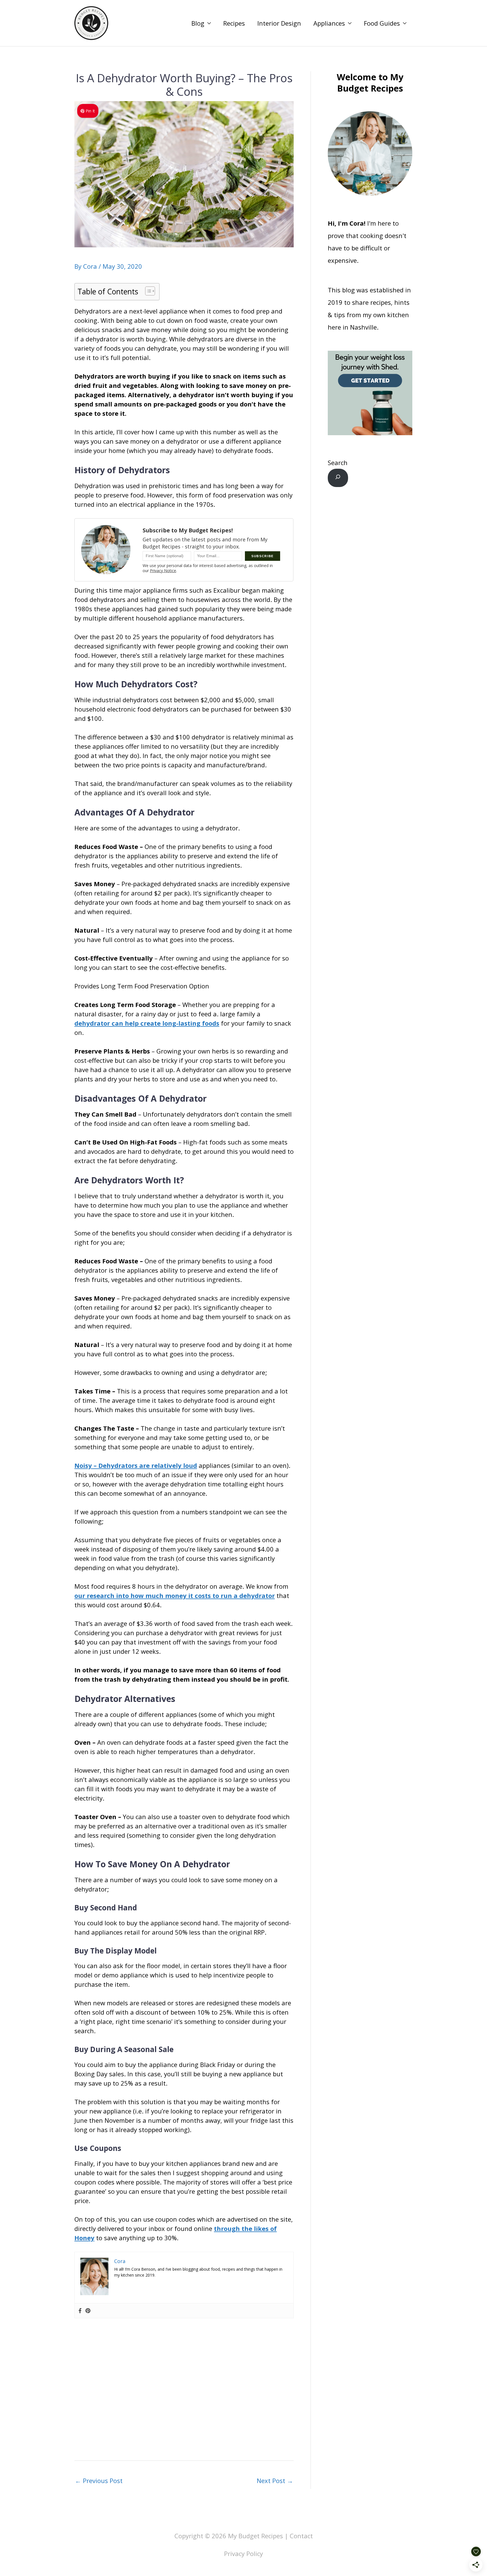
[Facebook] (80, 2311)
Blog (197, 23)
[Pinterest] (87, 2311)
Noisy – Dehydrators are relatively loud (135, 1465)
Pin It (90, 111)
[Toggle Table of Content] (147, 291)
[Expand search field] (338, 478)
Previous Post (99, 2480)
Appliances (329, 23)
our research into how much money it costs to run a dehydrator (174, 1595)
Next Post (275, 2480)
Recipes (234, 23)
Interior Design (279, 23)
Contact (301, 2535)
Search (337, 462)
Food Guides (382, 23)
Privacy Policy (243, 2553)
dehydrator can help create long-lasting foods (146, 1023)
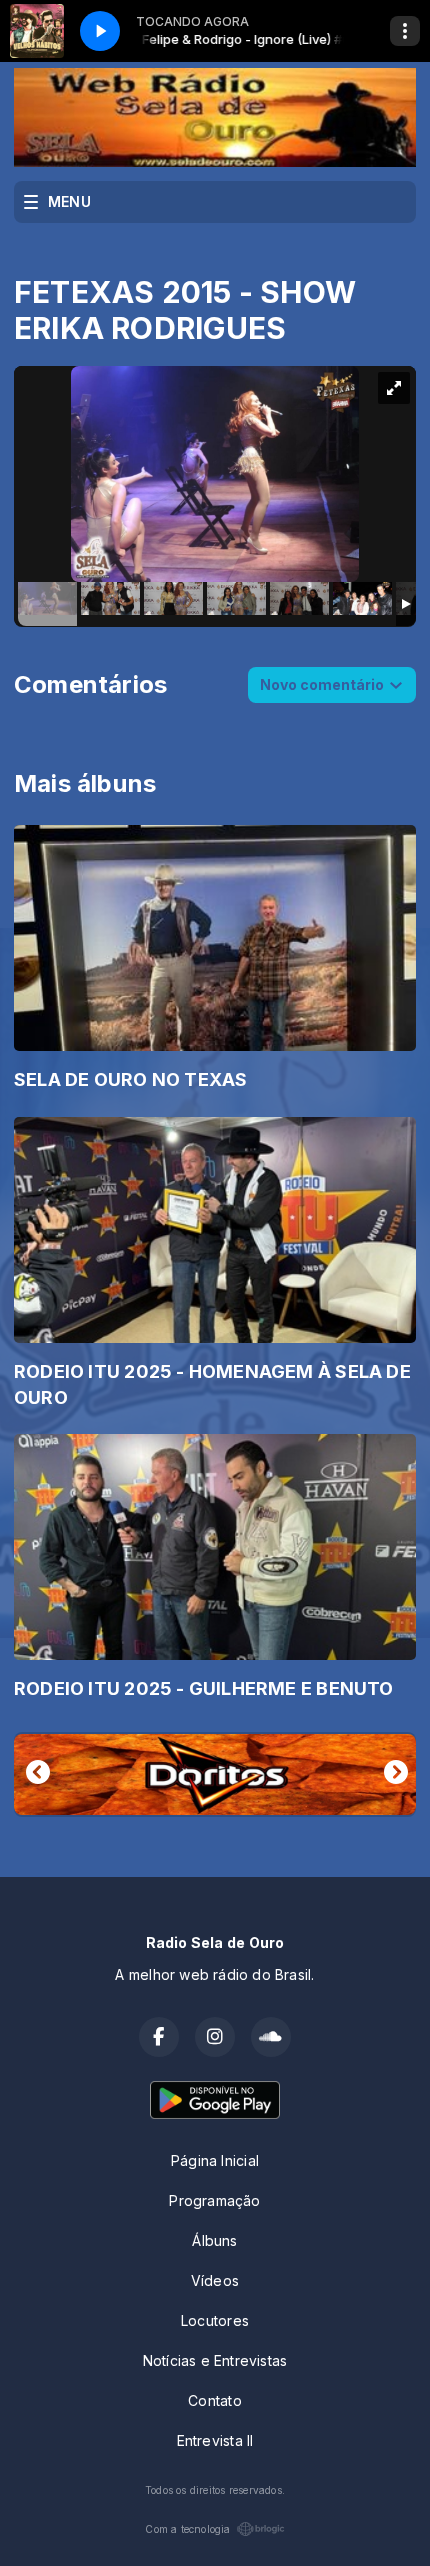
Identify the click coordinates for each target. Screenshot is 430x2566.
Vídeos (215, 2280)
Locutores (215, 2320)
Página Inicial (215, 2160)
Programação (214, 2200)
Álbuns (214, 2240)
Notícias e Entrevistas (215, 2360)
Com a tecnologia (187, 2529)
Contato (214, 2400)
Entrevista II (215, 2440)
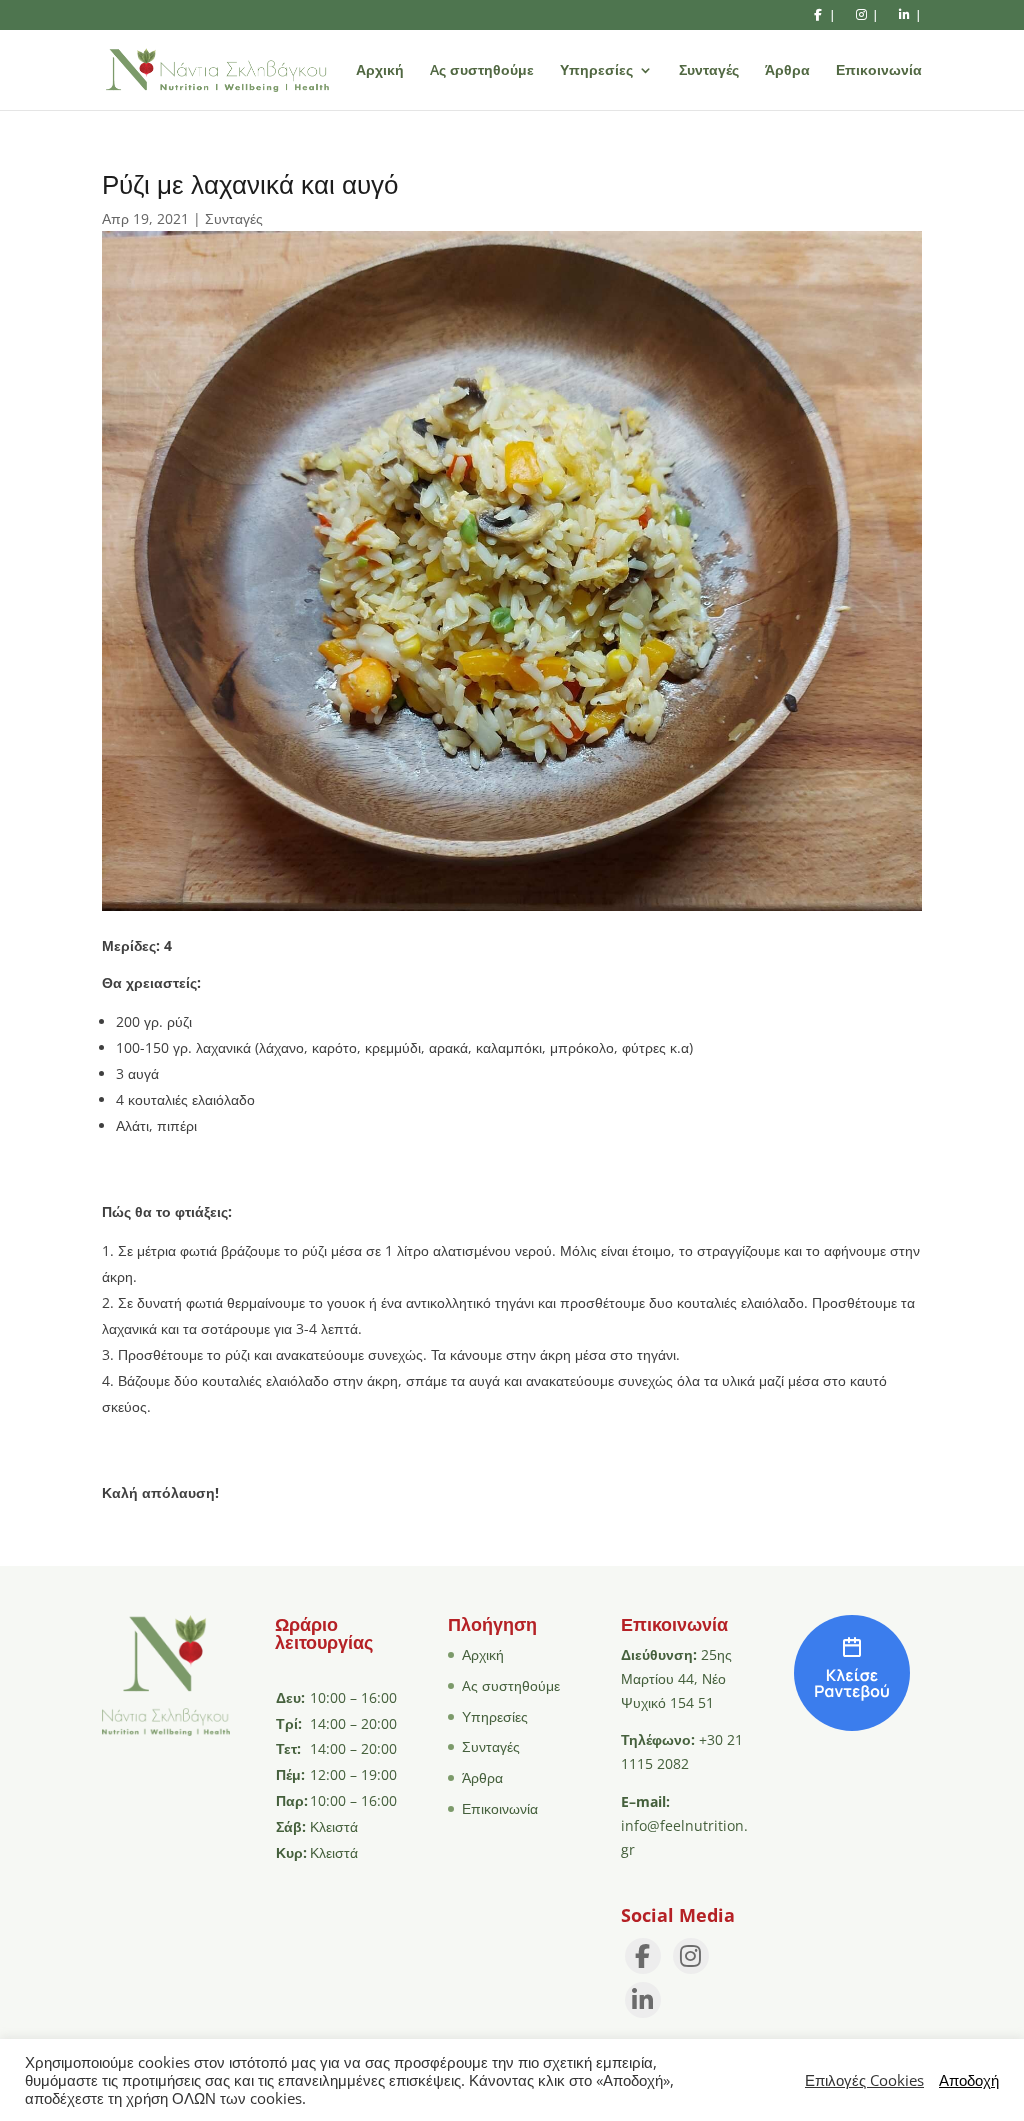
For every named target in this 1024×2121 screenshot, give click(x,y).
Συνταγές (709, 71)
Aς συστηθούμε (482, 71)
————
→ How to complete this task:
Please retype exactly the lines from the one containing "Interior Design (279, 23)" to the last line of the records above, both included, without any pictures.

→ Your response:
Interior Design (279, 23)
Contact (301, 2535)
Search (337, 462)
Food Guides (382, 23)
Privacy Policy (243, 2553)
dehydrator can help create long-lasting foods (146, 1023)
Identify the click coordinates for each target. Screenshot is 430x2566.
Vídeos (215, 2280)
Locutores (215, 2320)
Página Inicial (215, 2160)
Programação (214, 2200)
Álbuns (214, 2240)
Notícias e Entrevistas (215, 2360)
Com a tecnologia (187, 2529)
Contato (214, 2400)
Entrevista II (215, 2440)
For every named target in this 1024×2121 screenshot, give click(x,y).
Συνταγές (709, 71)
Aς συστηθούμε (482, 71)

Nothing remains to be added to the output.